### ACTION ITEM
Could you print exactly the lines of the listing below, starting at the line that has "How do I perform: Click the red ruby" and ending at the line that has "The width and height of the screenshot is (798, 683).", and only those lines?

┌─ GIVEN RECORDS

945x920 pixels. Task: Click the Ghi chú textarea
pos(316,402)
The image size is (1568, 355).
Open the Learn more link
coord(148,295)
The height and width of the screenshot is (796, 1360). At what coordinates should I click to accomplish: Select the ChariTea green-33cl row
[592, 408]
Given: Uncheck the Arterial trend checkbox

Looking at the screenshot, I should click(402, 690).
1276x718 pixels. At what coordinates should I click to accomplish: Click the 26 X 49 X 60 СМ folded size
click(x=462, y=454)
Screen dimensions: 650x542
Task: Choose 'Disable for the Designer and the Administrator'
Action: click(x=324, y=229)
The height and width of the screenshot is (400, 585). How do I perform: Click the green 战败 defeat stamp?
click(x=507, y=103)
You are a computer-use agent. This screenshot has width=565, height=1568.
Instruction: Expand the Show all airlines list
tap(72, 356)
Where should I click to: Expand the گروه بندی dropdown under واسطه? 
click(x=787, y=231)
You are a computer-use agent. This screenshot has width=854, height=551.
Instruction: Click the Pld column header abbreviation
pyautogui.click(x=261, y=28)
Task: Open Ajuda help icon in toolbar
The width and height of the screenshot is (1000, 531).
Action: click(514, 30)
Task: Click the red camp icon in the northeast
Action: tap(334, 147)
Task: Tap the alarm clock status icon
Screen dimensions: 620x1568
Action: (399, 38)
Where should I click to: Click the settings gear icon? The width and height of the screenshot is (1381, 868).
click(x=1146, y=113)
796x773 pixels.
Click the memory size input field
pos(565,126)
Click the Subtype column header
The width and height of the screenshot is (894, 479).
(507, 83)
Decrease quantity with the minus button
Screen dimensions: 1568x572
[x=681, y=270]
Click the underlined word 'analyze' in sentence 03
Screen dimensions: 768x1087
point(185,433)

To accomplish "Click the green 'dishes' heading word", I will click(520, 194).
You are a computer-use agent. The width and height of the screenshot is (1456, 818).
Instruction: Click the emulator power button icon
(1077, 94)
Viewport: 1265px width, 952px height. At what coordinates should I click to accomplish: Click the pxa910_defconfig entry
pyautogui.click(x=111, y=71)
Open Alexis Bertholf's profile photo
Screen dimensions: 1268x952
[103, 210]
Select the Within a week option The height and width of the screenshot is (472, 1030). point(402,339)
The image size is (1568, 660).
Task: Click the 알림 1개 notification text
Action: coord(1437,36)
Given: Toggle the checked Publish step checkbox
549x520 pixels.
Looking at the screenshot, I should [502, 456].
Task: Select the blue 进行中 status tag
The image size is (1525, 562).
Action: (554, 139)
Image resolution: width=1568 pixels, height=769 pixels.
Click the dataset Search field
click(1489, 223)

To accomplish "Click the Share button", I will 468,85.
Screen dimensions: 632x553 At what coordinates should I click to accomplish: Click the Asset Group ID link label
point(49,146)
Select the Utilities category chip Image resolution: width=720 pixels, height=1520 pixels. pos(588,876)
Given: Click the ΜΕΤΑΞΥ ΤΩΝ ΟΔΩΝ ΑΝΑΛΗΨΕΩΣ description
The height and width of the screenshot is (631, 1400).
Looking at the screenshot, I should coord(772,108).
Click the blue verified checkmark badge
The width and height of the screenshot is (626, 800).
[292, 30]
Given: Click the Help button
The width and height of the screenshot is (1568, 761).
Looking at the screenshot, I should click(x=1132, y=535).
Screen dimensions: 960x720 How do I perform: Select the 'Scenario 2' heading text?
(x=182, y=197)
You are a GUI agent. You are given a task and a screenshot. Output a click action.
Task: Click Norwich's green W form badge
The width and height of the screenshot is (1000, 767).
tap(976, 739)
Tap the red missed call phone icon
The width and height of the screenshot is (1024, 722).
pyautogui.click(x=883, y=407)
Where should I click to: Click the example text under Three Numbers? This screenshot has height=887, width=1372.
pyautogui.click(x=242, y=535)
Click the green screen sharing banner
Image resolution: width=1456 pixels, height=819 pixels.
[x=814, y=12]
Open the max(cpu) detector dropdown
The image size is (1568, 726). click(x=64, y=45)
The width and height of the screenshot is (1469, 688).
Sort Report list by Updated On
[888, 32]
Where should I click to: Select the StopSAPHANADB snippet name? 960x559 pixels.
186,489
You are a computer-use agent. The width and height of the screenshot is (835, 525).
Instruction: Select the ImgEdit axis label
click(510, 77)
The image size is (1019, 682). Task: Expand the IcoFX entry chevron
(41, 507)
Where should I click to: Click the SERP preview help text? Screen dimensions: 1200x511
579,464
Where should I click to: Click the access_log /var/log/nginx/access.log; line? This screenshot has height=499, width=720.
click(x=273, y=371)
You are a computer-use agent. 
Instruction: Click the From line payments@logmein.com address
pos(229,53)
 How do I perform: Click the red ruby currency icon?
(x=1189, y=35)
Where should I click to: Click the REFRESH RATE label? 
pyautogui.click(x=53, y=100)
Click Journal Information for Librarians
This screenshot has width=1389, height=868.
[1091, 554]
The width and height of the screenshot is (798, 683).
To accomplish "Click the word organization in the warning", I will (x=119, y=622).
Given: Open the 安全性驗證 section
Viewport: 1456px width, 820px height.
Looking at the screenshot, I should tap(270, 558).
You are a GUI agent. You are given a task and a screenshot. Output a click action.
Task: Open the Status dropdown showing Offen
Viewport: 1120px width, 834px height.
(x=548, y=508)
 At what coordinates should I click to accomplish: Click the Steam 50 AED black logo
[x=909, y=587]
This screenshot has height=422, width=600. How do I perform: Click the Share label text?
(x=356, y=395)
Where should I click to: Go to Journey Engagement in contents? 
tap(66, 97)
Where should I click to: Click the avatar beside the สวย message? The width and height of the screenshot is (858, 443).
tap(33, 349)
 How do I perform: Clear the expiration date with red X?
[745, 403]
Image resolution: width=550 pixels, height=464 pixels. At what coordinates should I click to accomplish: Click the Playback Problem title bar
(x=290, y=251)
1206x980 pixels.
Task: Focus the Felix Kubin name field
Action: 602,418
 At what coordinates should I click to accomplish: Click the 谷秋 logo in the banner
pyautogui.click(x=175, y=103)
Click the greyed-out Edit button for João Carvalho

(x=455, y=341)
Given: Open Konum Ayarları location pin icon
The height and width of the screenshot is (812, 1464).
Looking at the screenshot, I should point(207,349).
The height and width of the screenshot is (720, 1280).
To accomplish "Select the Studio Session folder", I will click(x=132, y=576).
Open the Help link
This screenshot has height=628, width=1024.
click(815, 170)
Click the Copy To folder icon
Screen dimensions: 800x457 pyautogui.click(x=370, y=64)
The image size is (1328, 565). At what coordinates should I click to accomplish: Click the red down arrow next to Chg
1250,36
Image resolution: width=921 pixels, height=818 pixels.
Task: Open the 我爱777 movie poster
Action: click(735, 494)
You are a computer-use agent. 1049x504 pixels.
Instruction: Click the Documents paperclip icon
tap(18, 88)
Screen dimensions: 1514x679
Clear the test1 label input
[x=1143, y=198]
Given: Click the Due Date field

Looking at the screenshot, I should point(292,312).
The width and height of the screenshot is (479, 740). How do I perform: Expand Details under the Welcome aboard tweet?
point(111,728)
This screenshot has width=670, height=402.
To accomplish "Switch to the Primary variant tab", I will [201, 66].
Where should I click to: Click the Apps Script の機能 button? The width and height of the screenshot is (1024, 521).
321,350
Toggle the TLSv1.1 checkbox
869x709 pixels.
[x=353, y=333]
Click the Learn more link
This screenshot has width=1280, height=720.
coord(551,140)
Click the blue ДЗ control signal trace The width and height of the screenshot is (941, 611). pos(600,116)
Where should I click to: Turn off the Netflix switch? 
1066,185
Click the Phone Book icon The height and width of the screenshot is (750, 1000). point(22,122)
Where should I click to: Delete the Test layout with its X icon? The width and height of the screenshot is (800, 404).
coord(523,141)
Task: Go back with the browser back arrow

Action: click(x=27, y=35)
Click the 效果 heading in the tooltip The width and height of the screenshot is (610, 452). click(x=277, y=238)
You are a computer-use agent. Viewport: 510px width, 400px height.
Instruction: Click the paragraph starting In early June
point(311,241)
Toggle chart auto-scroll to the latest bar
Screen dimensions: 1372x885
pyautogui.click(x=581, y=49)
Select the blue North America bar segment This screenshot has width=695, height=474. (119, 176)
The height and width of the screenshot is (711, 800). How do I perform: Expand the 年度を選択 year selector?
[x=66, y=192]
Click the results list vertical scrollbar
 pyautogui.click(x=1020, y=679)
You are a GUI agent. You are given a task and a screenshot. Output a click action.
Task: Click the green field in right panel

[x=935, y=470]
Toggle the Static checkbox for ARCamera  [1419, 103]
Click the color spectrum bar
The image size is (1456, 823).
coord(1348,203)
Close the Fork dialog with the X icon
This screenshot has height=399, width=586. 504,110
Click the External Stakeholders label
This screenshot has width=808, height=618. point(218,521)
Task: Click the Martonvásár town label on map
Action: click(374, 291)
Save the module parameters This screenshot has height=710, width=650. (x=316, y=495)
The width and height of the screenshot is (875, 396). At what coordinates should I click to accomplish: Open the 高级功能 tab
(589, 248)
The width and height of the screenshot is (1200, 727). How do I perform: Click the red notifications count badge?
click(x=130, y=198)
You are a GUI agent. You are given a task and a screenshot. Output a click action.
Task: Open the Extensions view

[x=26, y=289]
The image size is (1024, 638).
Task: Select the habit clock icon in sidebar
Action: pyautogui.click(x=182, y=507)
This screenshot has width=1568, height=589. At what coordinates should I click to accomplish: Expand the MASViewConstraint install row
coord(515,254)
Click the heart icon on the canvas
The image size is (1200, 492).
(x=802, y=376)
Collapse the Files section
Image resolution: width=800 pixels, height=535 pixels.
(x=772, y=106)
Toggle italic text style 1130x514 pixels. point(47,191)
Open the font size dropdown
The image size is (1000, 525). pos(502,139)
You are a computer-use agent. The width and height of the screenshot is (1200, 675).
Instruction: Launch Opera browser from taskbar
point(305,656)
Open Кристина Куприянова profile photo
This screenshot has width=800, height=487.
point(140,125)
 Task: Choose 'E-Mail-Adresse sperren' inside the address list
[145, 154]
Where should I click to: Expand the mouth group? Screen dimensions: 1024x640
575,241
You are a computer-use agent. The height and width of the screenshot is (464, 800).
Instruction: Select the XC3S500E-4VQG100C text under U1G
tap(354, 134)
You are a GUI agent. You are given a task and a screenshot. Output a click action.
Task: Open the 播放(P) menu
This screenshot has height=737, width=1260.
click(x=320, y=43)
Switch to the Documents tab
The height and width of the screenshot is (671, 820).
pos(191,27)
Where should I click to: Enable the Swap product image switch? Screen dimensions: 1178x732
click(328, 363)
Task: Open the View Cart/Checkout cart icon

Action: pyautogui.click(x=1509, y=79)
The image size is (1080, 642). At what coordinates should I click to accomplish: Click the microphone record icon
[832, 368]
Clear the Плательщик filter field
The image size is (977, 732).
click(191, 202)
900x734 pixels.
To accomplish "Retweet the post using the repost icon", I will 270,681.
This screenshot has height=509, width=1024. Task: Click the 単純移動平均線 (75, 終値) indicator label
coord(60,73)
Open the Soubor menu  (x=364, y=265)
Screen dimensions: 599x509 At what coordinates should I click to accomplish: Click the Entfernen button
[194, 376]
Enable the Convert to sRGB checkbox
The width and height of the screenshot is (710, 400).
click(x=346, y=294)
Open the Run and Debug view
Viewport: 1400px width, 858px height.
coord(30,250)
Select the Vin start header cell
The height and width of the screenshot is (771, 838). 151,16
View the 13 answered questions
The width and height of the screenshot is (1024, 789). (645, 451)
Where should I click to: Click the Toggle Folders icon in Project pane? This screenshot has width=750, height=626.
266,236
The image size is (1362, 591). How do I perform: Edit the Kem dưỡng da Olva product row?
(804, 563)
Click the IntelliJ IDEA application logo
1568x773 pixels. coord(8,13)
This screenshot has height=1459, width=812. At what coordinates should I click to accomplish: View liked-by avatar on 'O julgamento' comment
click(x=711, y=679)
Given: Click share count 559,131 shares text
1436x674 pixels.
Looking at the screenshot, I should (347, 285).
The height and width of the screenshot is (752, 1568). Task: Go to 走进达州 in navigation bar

└─

### EXERCISE OUTPUT
 How do I perform: Click the red ruby currency icon?
(x=1189, y=35)
Where should I click to: Click the REFRESH RATE label? 
pyautogui.click(x=53, y=100)
Click Journal Information for Librarians
This screenshot has width=1389, height=868.
[1091, 554]
The width and height of the screenshot is (798, 683).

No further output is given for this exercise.